它不仅保存了中国文化的精英血脉,更是中国教诲史上绝无仅有的最伟大的“长征”
本日的“云南民族师范大学”,便是当年“西南联合大学”的旧址,和云南大学相邻。白天里,世雄教授抽空陪我去不雅观看西南联大留下来的文物。在陈寅格教授的图片前,我瞩目着这位博学多才、能用十三种笔墨阅读,被傅斯年誉之为“近三百年来一人而已”的“教授中的教授”。我仿佛听到他第一天在西南联大上历史课时艳惊四座的开场白:“古人讲过的,我不讲;今人讲过的,我不讲;我自己过去讲过的,我不讲,现在我只讲未曾有人讲过的。
”你听听,多豪迈、多自傲!
这又是个多么能让老师自由发挥的传授教化氛围!
“学术的生命力就在于它的自由。”联大的学生,后来的清华教授何兆武是这样评价自己母校的。想到此,我溘然明白八十年代末沈从文大师在国外访问,回答研究联大的外国汉学家问“抗战条件那么艰巨,为何联大八年培养的人才,超过战前清华、北大、南开30年人才总和”这一问题时,沈从文只以“自由”二字作答的丰富内涵了。

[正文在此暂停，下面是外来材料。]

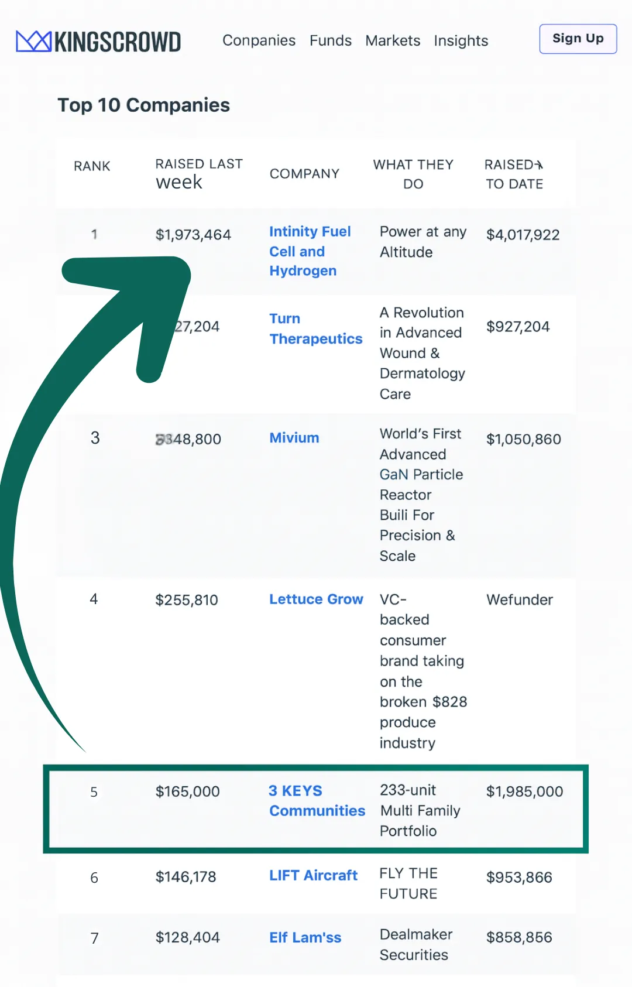Select the What They Do column header
632x987 pixels.
coord(413,174)
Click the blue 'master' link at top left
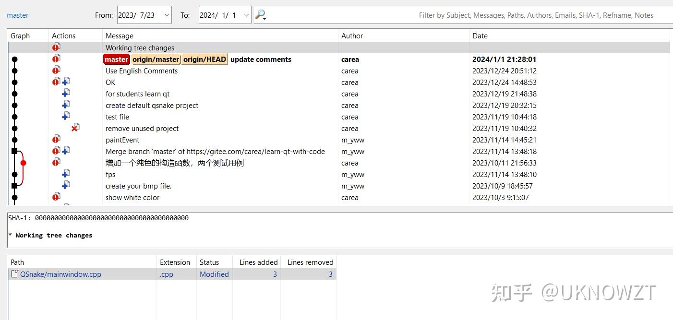This screenshot has height=320, width=673. tap(17, 15)
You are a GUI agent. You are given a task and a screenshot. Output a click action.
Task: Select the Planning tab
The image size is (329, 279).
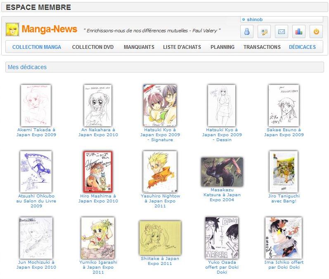[x=222, y=47]
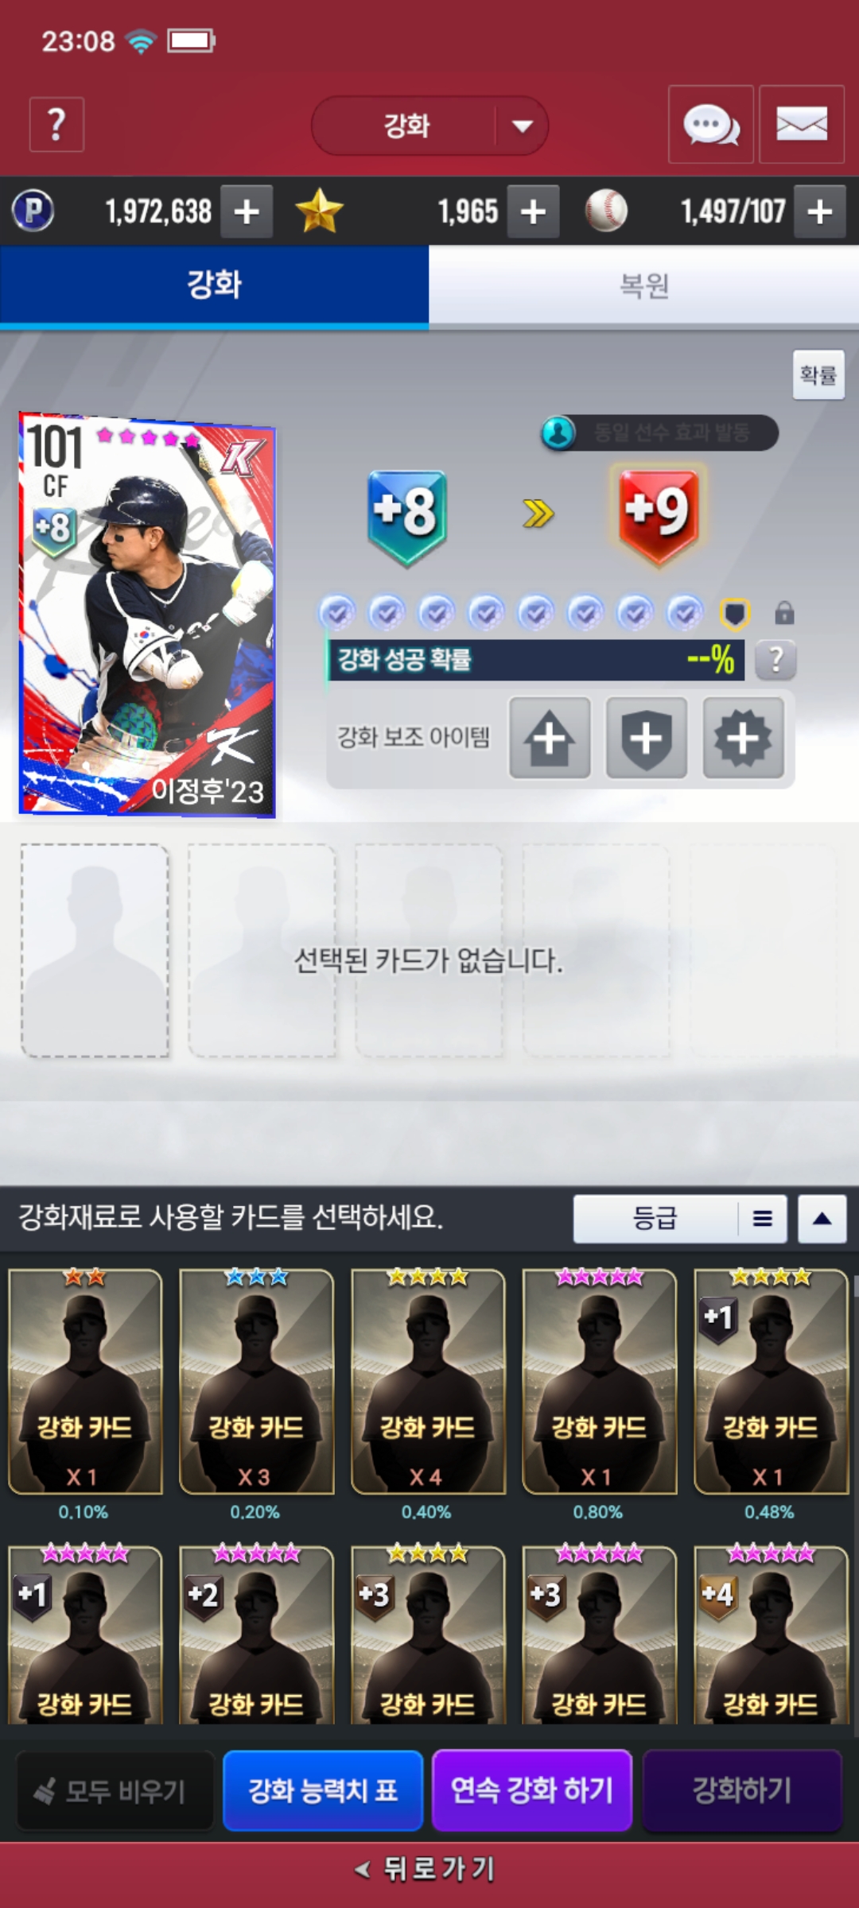Select the 강화 tab
This screenshot has height=1908, width=859.
tap(215, 285)
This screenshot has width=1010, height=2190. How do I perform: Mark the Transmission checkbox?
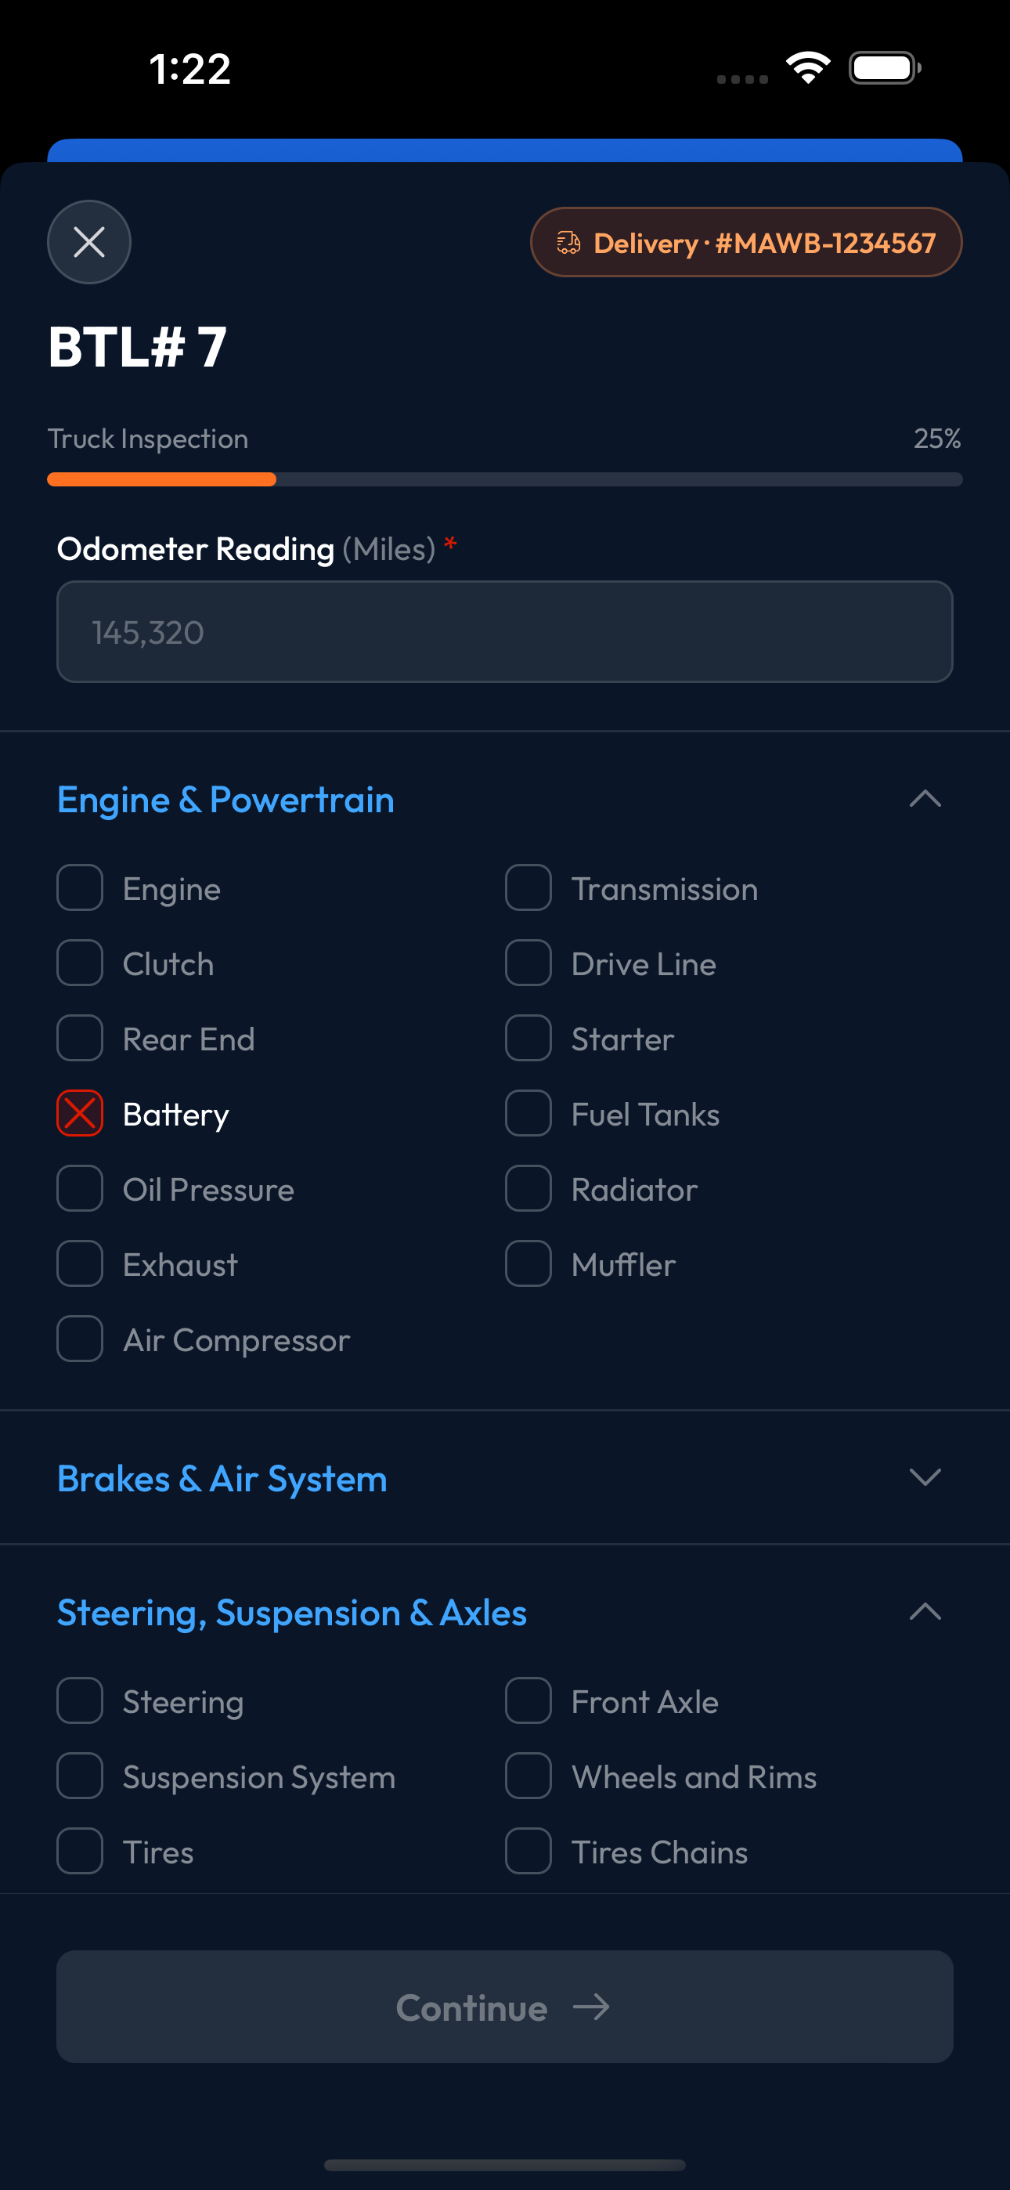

我以为,“自由”并不是“无政府的自由”,而是一种“崇奉明确,目标伟大,为国为民”的自由,也只有在“自由”的土壤里,“百花齐放,争奇斗艳,人才勃发”地潜心做学问搞研究的氛围才会越来越浓吧,否则何来“创新和超越”?这是不是当年“钱学森之问”所直指的痛点呢,我不知道。
和世雄教授边看边走边议论间,一块刻着“育才先育人”五个大字的石碑吸睛了。我肃立,这言简意赅的“五字吷”,不正是教诲的“实质和真谛”吗。
“教授任务不仅在辅导学生如何读书,如何研究学问。凡能领学生做学问的教授,必能辅导学生如何做人。”我默默读着图片上梅贻琦校长的这段话。作甚做人的标准?梅贻琦的定义是“违千夫之诺诺,作一士之鄂鄂”。这不禁让人想起他留存于世的两句名言:“校长不过是率领职工给教授搬椅子凳子的。所谓大学者,非有大楼之谓也,有大师之谓也。”校长的言行如惊雷,正由于如此,西南联大这所最穷最褴褛的大学,居然汇聚了300多位当年中国最负盛名的老师。须知,那时的老师,属于自由职业,自由流动的呀。
“如何让学天生为个“大写”之人?说件梅贻琦校长的家事。”世雄教授说:“1946年,梅贻琦的女儿梅祖芬考清华,距录取分数线差两分。梅祖芬的同学让她找自己父亲帮忙,她回答说“正由于我父亲是校长,以是决无可能。”
我听后无限感慨,高山仰止的前辈,真是“身教重于言教”啊。这些先贤的道德操守,让后来者汗颜!
西南联大的八年,放到历史韶光长轴上不过是惊鸿一瞥,何以成为中国教诲史上的奇迹?不是它拥有多少个大师,而是它为中华民族培养出了许许多多的大师。
1946年7月31日,西南联大举行校务常委会会议。梅贻琦宣告:“西南联合大学到此结束。” 至此,天下再也无“联大”。
“以其兼容并包之精神,转移社会一时之风气,内树学术自由之规模,外获民主之称号,违千夫之诺诺,作一士之谔谔。”这是刻在“国立西南联合大学纪念碑”上的一段话,不知今人能从中得到有益的启迪否?